Oysa bayramlar, özel günler toplumsal yapılanmanın, ortak bilincin, duyguların, kültürel ve geleneksel dokunun oluşumunu sağlayan, yansıtan çok önemli günlerdir. Toplumsal zenginlik ve değerleri, birlik, beraberlik, dayanışma, yardımlaşma bilincini oluşturur; birbirini anlamayı, ortak hareket etmeyi, aynı amaçlara kitlenmeyi sağlar, hatırlatır, diri tutar.

Evet, bir bayram daha geçti. Kırşehir’de o eski bayramların tadı tuzu kalmadı nedense. Ya yaşımızın ilerleyişinden ya da ekonomik nedenlerden dolayı olsa gerek bayramı bayram havasından yaşamıyoruz artık.

Akrabaların çoğu birbirine küs, kırgın.  Bacı kardeşin, kardeş kardeşin kapısını çalmıyor bayramda bile…

Sonra bayram sabahı hocalarımız vaaz verir cemaate, hadisi şerifleri hatırlatır ve der ki “Birbirinizle münasebeti kesmeyin! Birbirinize sırt çevirmeyin! Birbirinize kin ve düşmanlık beslemeyin! Birbirinizi kıskanmayın! Ey Allah’ın kulları, kardeş olun! Bir Müslümanın diğer kardeşine darılarak üç günden çok uzaklaşması helâl değildir.”

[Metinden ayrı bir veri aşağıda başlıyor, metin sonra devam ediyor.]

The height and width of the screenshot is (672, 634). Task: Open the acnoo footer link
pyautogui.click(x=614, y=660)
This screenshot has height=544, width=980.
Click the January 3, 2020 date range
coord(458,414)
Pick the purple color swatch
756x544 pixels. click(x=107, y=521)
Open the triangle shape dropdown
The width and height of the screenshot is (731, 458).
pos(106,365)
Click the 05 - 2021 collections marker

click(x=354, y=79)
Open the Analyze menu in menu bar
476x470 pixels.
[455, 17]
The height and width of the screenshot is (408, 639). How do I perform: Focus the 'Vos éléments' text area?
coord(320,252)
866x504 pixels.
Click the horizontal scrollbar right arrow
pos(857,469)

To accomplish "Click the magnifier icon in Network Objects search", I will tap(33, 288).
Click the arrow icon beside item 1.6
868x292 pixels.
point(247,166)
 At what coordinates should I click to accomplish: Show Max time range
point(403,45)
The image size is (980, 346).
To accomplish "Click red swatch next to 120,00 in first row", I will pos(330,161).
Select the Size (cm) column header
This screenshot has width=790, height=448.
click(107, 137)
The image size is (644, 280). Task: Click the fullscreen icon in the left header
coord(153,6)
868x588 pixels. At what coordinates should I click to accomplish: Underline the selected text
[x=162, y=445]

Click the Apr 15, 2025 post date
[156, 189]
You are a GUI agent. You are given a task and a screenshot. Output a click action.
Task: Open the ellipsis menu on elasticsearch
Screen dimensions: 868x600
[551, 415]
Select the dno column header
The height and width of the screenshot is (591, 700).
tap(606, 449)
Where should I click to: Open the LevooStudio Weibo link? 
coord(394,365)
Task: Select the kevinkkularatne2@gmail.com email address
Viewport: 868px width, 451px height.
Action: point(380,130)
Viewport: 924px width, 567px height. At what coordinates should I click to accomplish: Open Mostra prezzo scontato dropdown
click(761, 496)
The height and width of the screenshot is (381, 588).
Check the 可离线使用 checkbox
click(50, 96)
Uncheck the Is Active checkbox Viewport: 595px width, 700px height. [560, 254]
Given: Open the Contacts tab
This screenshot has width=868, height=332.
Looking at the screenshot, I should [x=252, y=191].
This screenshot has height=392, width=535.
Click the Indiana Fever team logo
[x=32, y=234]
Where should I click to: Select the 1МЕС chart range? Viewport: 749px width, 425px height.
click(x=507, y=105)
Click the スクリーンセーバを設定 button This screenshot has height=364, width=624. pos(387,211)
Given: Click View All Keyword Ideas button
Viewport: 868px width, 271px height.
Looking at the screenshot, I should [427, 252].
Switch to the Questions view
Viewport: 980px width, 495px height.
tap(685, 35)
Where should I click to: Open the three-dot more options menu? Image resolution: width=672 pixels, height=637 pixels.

Buna inanan, gereğini yapan kaç kişi var ki?

Dünden güne böyle böyle değerlerimizi kaybediyoruz. Akrabalıklar, dostluk ve arkadaşlık bağları kopuyor, artarak da kopmaya devam ediyor.

Küslerin barıştığı, kırgınlıkların ortadan kalktığı bayramları o kadar çok özledik ki…

Birbirimize kenetlenirsek, birlik ve beraberlik içinde olursak, barış, huzur ve istikrar içinde daha kalkınmış ve daha mutlu bir Türkiye hedefine mutlaka ulaşırız diye düşünüyorum.

Ülkemiz bugün zor ve sıkıntılı bir süreçten geçerken, birlik ve beraberliğe ne kadar çok ihtiyacımızın olduğu ortadadır. Bu dönem, belki Türkiye Cumhuriyeti’nin kurulduğu günden beri; insanların daha çok kaynaşmaya ihtiyacı olduğu bir dönem. Bu dönemde kaynaşmaktan başka çaremiz yok. Çünkü tek kurtuluş birlikte yaşamakta ve birlikte bir şeylere çabalamaktan geçiyor.

Biz bir bütün olarak büyüyüp, bir bütün olarak var olup, Türkiye Cumhuriyeti Devleti’nin ilelebet yaşaması adına birlikteliğimizi güçlendirerek devam edip, Büyük Önderimiz Atatürk’ün gösterdiği hedefe ulaşmak zorundayız. Herkesin de bu bilinçle hareket etmesi olmazsa olmazlarımızdan birisidir.

Ama maalesef hiç de böyle olmuyor.

İnsanların içini kin ve nefret kaplamış, hasetlik ve çekememezlik için şu üç günlük yalan dünyanın nimetlerine kapılmış gidiyor.

Ne diyelim, üç kuruşluk menfaat için kırkla takla atıp, her türlü riyakârlığın ve dedikodunun içinde olanlara yazıklar olsun.